• _Passage to read_
The Birth of the “Yes to Cash” Movement

Once upon a time there was a little country (5.2 million inhabitants) where the financial players and the government thought that they could rid their nation of cash money. They desired to rid themselves from the “nuisance” of cash by the year 2020. So they sold their plan as a “make it simpler and more secure” solution for handling and storing cash. Even more, they sold it as an inevitable concept in stating “you can’t stop the digitalization of the future anyway”.

They also knew that the inhabitants of this little country loved digital technology more than almost any other nation in this world, and that most of them had smartphones, computers and an overwhelming willingness to use them almost whenever and wherever they could. Almost everyone in this little country understands and speaks English fairly well, and a large number of people read and “consume” almost everything they find regarding information pertaining to digital development.

On top of all of this, most inhabitants of the land also trusted their government more than almost any other nation’s people do their own.

The politicians did not say anything back then. They let the private banks handle it all, and on the top of the banker playing list, was and is the partly government owned “DnB Bank.”

• _Material provided_
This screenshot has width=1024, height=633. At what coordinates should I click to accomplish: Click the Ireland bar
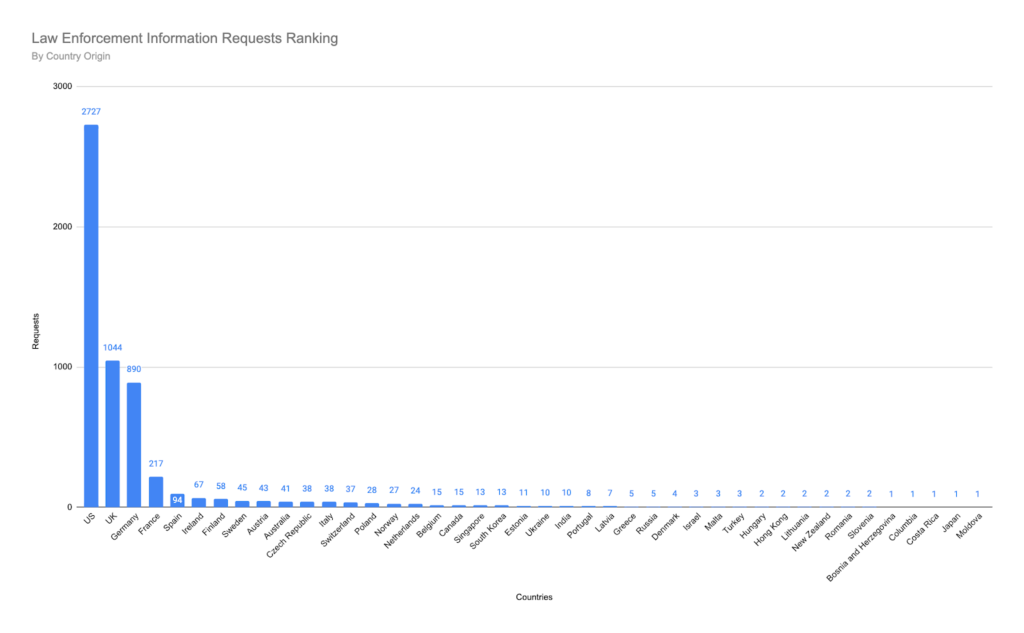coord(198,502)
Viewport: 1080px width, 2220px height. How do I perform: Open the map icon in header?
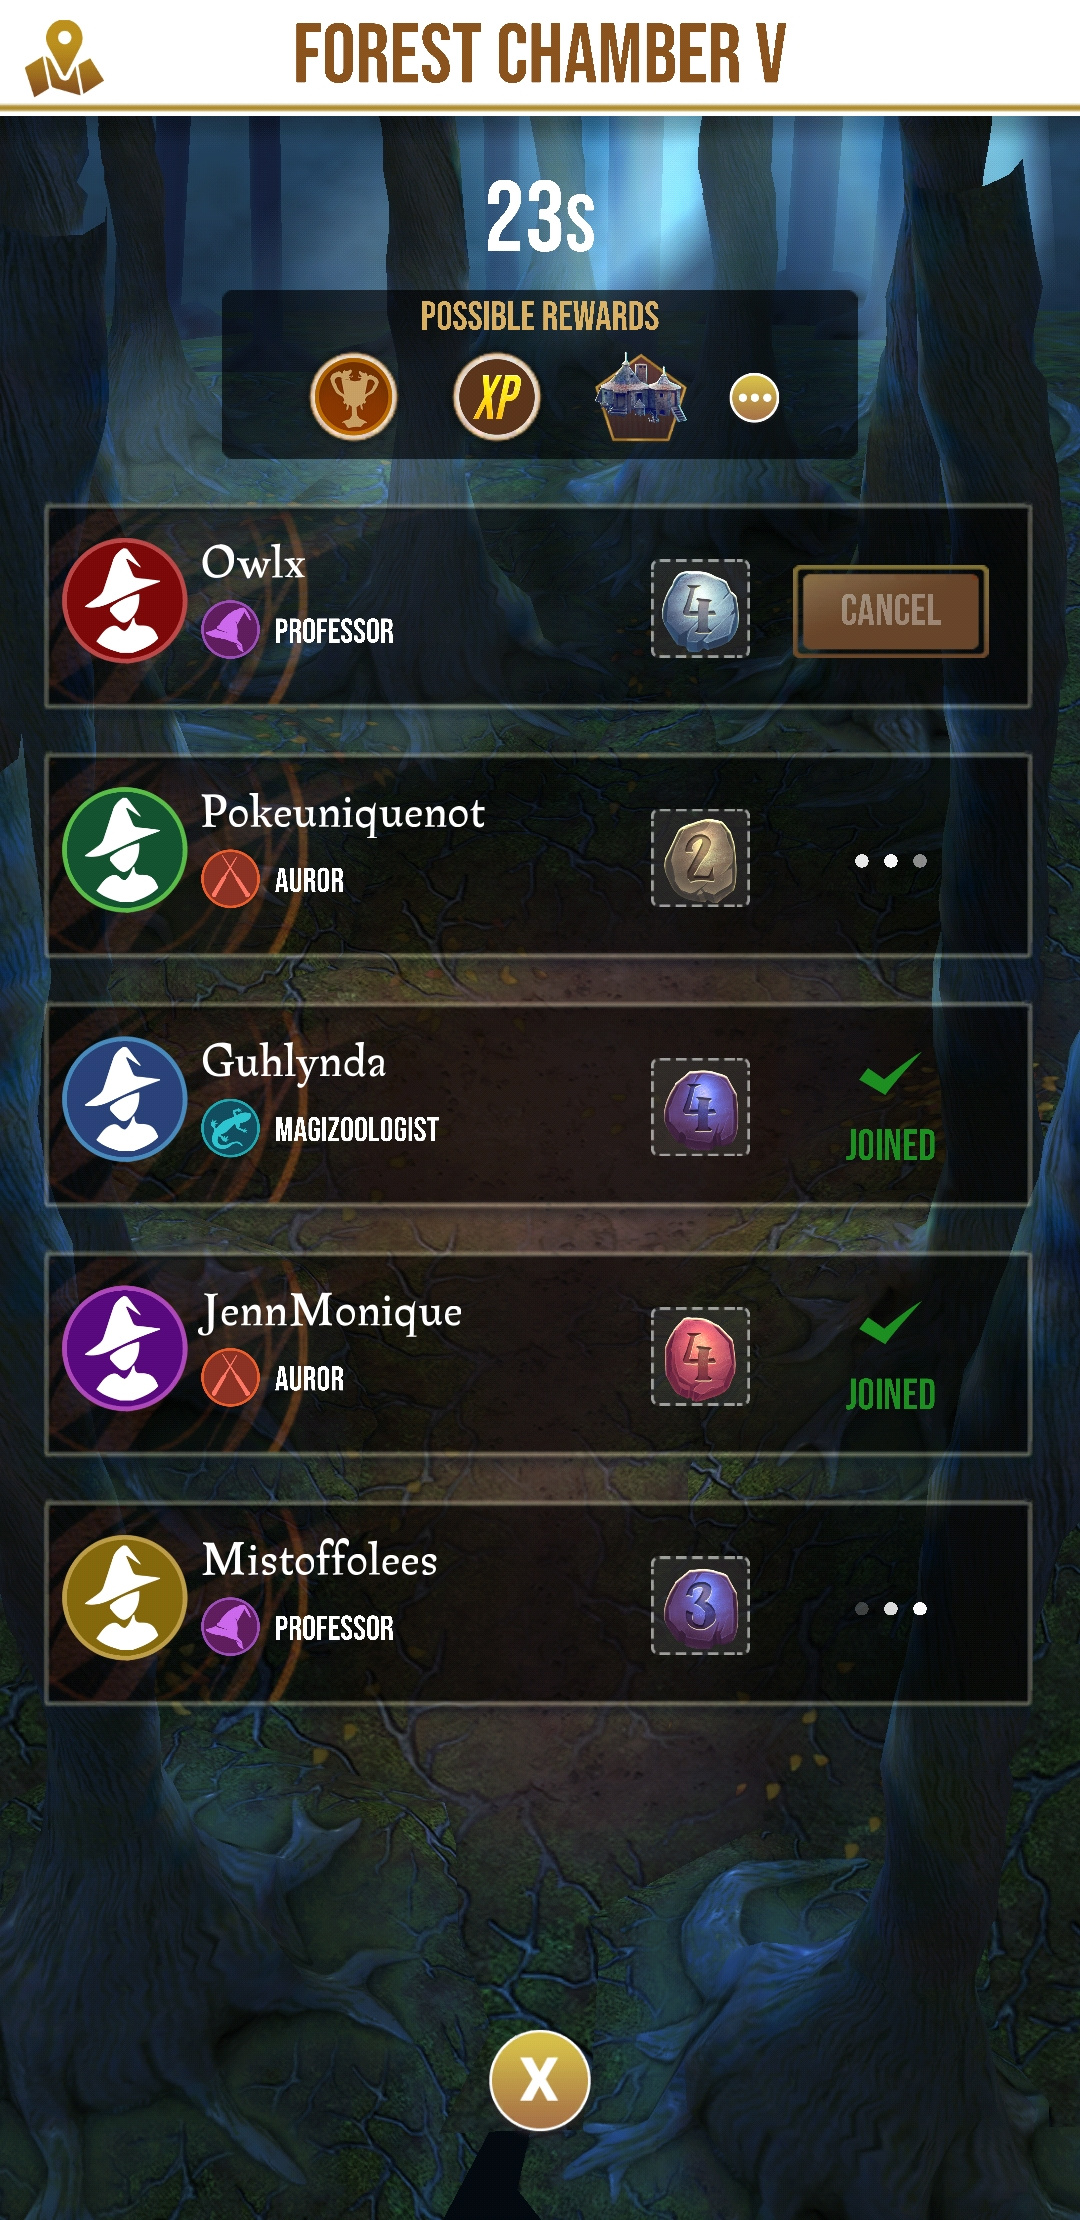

• _Complete the following_
[1] From the text about the "Yes to Cash" movement, extract the passage between "They also knew" and "do their own.", inclusive.
[2] According to the text about the "Yes to Cash" movement, by what year did the financial players and the government want to be rid of cash?

• _Full solutions_
[1]
They also knew that the inhabitants of this little country loved digital technology more than almost any other nation in this world, and that most of them had smartphones, computers and an overwhelming willingness to use them almost whenever and wherever they could. Almost everyone in this little country understands and speaks English fairly well, and a large number of people read and “consume” almost everything they find regarding information pertaining to digital development.

On top of all of this, most inhabitants of the land also trusted their government more than almost any other nation’s people do their own.

[2] By the year 2020.